Description
This Black Pepper Chicken recipe is a savory and flavorful dish that is quick and easy to make. Tender chicken is stir-fried with a medley of vegetables in a rich black pepper sauce, creating a delicious meal that pairs perfectly with steamed rice.
Ingredients
Units
Scale
For the chicken:
- 12 ounces boneless skinless chicken breast (or thighs)
- 3 tablespoons water
- 1 teaspoon cornstarch
- 1 teaspoon neutral oil (such as vegetable, canola, or avocado oil)

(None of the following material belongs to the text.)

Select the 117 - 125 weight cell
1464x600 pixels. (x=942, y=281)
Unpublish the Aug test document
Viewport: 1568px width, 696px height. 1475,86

- 2 teaspoons oyster sauce
- 1/2 teaspoon coarsely ground black pepper
For the rest of the dish:
- 1/2 cup low sodium chicken stock
- 1 tablespoon oyster sauce
- 1 tablespoon light soy sauce
- 1 teaspoon sugar
- 2 teaspoons dark soy sauce
- 1/2 teaspoon sesame oil
- 3 tablespoons neutral oil (divided)
- 2 cloves garlic (finely chopped)
- 1 medium onion (cut into wedges)
- 1 tablespoon Shaoxing wine
- 1/2 bell pepper (any color, cut into 1-inch/2.5cm pieces)
- 1 stalk celery (thinly sliced on an angle)
- 1 teaspoon coarsely ground black pepper
- 1 1/2 teaspoons cornstarch (mixed with 2 tablespoons water to form a cornstarch slurry)
Instructions
- Marinate the chicken: Combine sliced chicken, water, cornstarch, oil, oyster sauce, and black pepper. Set aside for 10 minutes.
- Prepare the sauce: Mix chicken stock, oyster sauce, light soy sauce, sugar, dark soy sauce, and sesame oil. Set aside.
- Sear the chicken: Cook chicken in a hot wok until opaque. Remove and set aside.
- Stir-fry vegetables: Cook garlic, onion, peppers, and celery. Add black pepper.
- Add sauce: Pour in the sauce mixture and simmer.
- Thicken the sauce: Stir in the cornstarch slurry until thickened. Add chicken back in and stir until coated.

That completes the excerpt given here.